WordPress.com Implements the Twitter API
This morning Matt Mullenweg announced on his blog that WordPress.com has enabled posting and reading blogs via the Twitter API. Now any Twitter app that supports a custom API URL (Tweetie is one such) can be used to either post updates to a WordPress.com blog, or to read updates from blogs to which one has subscribed. Dave Winer calls the move by Automattic, WordPress.com's parent company, "deeply insidious," and notes that 10 years ago he did a similar thing in his Manila blogging platform when the Blogger API came out. Winer opines that Automattic's move has made the Twitter API into an open standard, due to WordPress.com's large base. Winer notes (in a comment on the above-linked post), "The fun starts if they [WordPress] relax some of the limits of the Twitter API and fix some of the glaring problems."
I felt a great disturbance in the Blogosphere, as if millions of rants were posted but were abruptly truncated at 140 characters. I fear something terrible has happened.
They're just adding a feature for who use Twitter apps. It's not like this will become the only supported way to post or read blog replies, so what does it matter? They do support other blog posting API's too.
Drupal has had a Twitter addon for ages now.
I thought it strange that this move would be called "deeply insidious". Here's the context in Dave Winer's blog post:
Since there is effectively now dozens of twitter clients capable of connecting to wordpress via this api, the api becomes a de-facto standard for accessing blogs.
"A week in the lab saves an hour in the library"
Winer? or Whiner?
Probably....
So who will be the first to use it?
Did you *really* believe anyone thought wordpress was limiting their blogging s/w to 140 characters?
I've fallen off your lawn, and I can't get up.
It will let me post to my blog. I have a Twitter account only because I was interested to see how it worked. I have made exactly 2 Tweets. Once I realized i would need friends who cared what I was doing, I realized it wasn't for me. I am happily living a rather dull existence :)

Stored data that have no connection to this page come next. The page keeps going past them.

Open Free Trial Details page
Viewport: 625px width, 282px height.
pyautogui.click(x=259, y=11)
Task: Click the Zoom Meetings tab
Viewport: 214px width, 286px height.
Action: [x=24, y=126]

I have just realized a hitch with using this for updating my blog: I don't have a blog, and with few friends who would want to read it, not much reason to start one.
I know its old fashioned but if I think of interesting things to say, I say them to my wife or my friends face to face :P
"The first time I got drunk, I got married. The second time I bought a chimpanzee, after that I stayed sober" Arian Seid
I'm surprised these open source project haven't implemented the open source microblogging standard put forth by status.net (former laconi.ca). Its ability to handle cross-site microblogging is rather interesting and more appropriate for these platforms, IMO.

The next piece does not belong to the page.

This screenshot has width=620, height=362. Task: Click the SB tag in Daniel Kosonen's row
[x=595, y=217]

"I'm never quite so stupid as when I'm being smart" (Linus van Pelt)
Its disturbing that they are now going to let even more people in...
If Google really cared they would fix Android Chrome to reflow text, instead of discriminating
Automattic are doing some of the most interesting stuff in Open Source these days and have some serious nerve backing up their vision, reportedly turning down a $100m cash + $100 stock deal a couple of years ago, I think possibly from Facebook. Smart move, they are worth a lot more today and no owner would let them do game-changing stuff like this.

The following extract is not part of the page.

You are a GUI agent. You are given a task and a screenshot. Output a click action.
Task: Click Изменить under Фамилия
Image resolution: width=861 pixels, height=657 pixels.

Definitely a company to watch.
Blog CMS gets a new module. Who cares?
They need to come up with something that lets you read each item exactly once - no duplicates, and no missing items.
Here's a Twitter feed in XML. That's updated every 60 seconds, and if you miss something, it's gone.
Twitter has an RSS feed capability, but it doesn't properly support the "already read this ID" feature; every poll gets you a dump of the relevant inbox. (Some server side implementations of RSS get this right. Some have problems because they're front-ended by caching servers which lack cache coherency, and you get a different message ID depending on which server you happen to reach.
One of the fundamental problems in computer science is arranging things so that B keeps up with changes at A. There are known good solutions, (see "two-phase commit") and we're not seeing them enough. Even email doesn't do it right.
A quick search of the wordpress plugins directory shows over 500 twitter related plugins so this is news because?
I'm in China. What's Wordpress and what's Twitter?
Yeah, it's nice that WordPress gets support for Twitter protocol.
So, would the Twitter clients please stop thinking that Twitter is the only site that speaks Twitter protocol?
I've been using identi.ca, and you can post on identi.ca using Twitter API. All you need to do is to change the base URL. And Twitter clients as a rule don't let you do that. People hard-code their clients to point to twitter.com. I've seen a lot of pointless forks of Twitter clients that differ from the base version only in that they specify another website to post to.
I'm not kidding. Hard coding. In 2009. In this "Web 2.0" environment which was supposed to be all about openness and interoperability.
I certainly hope that this will make the Twitter client makers to wake up and fix this glaring flaw in their software packages. Twitter API is no longer Twitter's own.
The twitter company problem made and released their API so their product would become more embedded in things. That happened. But I bet they never thought that the API spec would be re-implemented by another company. Its an interesting development. Their market power was able to create a de-facto standard but then the standard was non entirely theirs.
Of course, the market leading API has been reimplemented many times before. AMD makes x86 chips. Wine and ReactOS make Windows.